SDG 8.6 By 2020, substantially reduce the proportion of youth not in employment, education or training
SDG 8.8 Protect labour rights and promote safe and secure working environments for all workers, including migrant workers, in particular women migrants, and those in precarious employment
Team and Experience
The enterprise has worked over an extended period (more than 4 years) on developing the business model and has been operational in their target market for at least 3 years. The product has been continually improved by R&D or is backed by in-depth technical and production expertise within the team.
Being a client-centric model, it is important for the team to have relevant marketing and sales experience (combining more than 5 years professional experiences in the team), and finance experience to not only manage the operation but also secure funding.
Since enterprises in this typology have simple product offerings with scaled operation, they have a higher variable cost than fixed cost, leading to lower capital expenditure requirement.
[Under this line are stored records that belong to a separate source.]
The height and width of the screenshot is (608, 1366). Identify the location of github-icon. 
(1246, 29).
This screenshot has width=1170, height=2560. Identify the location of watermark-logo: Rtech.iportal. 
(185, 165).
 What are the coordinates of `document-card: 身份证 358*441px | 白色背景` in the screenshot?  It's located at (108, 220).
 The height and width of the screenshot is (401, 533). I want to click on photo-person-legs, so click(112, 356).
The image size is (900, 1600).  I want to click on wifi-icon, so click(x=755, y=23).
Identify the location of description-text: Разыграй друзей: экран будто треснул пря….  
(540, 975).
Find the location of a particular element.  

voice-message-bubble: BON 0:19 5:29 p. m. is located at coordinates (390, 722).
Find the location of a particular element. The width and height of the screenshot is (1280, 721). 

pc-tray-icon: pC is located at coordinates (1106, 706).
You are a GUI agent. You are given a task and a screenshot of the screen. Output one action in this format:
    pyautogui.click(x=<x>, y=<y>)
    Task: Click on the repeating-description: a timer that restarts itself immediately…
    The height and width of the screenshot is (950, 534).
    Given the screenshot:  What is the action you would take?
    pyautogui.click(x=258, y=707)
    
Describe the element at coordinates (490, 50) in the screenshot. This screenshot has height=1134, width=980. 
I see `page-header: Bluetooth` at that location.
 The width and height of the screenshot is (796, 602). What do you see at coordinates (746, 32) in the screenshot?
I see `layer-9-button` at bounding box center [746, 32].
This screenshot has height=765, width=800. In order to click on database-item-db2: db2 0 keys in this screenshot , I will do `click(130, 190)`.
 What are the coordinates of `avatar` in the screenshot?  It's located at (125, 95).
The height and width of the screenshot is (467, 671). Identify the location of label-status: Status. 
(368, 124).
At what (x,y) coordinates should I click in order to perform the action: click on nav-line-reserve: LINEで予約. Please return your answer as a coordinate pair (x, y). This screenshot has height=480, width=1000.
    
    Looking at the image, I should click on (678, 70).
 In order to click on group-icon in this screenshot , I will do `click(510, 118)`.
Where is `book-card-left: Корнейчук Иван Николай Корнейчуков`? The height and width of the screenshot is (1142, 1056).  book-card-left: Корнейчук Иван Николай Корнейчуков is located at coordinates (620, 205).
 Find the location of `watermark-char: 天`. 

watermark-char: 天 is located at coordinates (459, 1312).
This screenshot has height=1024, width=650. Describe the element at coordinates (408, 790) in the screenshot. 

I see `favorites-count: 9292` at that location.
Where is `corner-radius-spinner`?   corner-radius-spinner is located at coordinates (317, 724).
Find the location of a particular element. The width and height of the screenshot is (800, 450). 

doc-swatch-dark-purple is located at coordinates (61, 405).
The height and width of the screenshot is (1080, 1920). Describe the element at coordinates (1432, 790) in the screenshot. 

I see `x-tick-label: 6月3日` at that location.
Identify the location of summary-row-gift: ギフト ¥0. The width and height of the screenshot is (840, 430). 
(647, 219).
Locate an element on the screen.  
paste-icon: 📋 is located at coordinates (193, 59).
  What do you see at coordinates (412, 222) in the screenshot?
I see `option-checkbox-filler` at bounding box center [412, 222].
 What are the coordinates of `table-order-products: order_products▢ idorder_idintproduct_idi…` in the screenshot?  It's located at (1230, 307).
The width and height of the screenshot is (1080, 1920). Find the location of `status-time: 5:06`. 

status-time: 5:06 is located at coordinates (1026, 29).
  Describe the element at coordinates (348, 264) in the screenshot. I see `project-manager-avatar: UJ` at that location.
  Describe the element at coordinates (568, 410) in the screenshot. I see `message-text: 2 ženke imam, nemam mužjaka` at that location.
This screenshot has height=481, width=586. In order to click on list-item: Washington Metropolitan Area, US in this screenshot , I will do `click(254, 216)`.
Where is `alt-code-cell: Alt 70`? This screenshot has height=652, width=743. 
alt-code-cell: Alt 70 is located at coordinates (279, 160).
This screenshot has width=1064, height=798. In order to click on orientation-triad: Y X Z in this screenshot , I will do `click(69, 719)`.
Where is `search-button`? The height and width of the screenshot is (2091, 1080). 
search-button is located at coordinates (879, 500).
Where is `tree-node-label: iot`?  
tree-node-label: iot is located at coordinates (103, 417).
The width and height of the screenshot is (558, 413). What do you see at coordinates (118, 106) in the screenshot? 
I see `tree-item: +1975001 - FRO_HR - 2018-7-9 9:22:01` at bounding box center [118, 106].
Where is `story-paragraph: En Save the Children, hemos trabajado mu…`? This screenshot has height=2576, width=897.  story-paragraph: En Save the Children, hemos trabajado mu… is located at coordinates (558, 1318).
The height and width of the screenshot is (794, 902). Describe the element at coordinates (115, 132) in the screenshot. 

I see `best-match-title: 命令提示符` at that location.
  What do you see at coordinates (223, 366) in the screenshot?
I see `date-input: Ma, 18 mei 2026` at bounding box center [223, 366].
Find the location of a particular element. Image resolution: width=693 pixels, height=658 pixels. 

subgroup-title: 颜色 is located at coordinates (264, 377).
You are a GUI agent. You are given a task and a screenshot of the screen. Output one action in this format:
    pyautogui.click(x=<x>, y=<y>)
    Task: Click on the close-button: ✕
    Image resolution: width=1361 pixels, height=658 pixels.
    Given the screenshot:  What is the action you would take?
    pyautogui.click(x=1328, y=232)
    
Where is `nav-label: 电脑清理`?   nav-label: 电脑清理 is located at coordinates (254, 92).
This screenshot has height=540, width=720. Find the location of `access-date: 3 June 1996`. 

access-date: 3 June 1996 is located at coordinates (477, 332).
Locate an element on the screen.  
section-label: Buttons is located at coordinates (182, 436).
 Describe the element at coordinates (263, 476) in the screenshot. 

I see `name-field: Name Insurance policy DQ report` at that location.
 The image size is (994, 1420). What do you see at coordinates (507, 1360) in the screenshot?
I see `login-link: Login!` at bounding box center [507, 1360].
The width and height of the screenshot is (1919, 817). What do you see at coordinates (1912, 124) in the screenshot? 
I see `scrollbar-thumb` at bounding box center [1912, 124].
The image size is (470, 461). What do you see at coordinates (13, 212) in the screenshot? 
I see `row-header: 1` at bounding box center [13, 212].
Typically, the enterprise has already reached break even or is planning to do so within the next 3 years. Many of them also have recurring revenue streams through, for instance, subscription models, making the future revenue flow more predictable.
However, there can be the exception of those wanting to finance their scaling to the rural area, for which a higher CapEx is required and the break-even takes longer. In such cases, either the profitability or the impact needs to justify the long runway until break-even and is likely to appeal to a different investor group.
What are your Financing Options?
Grant and Results-based Finance (Impact bond, SIINC, performance-based loan, performance-based contract)
Given the enterprise’s focus on serving customers, it is able to secure grants when it can demonstrate impacts in terms of new and/or enhanced access to water, sanitation, and health. This is much more viable to do in comparison to other SDGs such as water resource management or increased water quality, given that impact targets are closely linked to operational targets.
Equity or alike (common stock, preferred equity, convertible note)
Due to the enterprise’s established business model and scalable operation, it is likely that it attracts equity or equity-like investors. It is especially relevant to have finance expertise within the team – someone who is able to put together a convincing financial model and speaks the language of investors – is critical to financing at this stage. Many equity investors interested in the water sector are also looking for impact, indicating that an enterprise that is able to demonstrate a track record (and not just the potential) of water-related impact has a higher chance to secure equity.
Debt or alike (debt, venture debt, subordinated loan, revenue-based loan)
Due to the enterprise’s established business model and scalable operation, it is also likely that it attracts debt or debt-like investors. In order to access debt financing, the enterprise needs a reliable cash flow and long-term financial viability, indicating that it requires recurring revenue streams that have been locked in.
For enterprises that require a longer runway until the next funding round, venture debt is interesting to look into. For those that are affected by seasonality, a revenue-based loan is particularly interesting.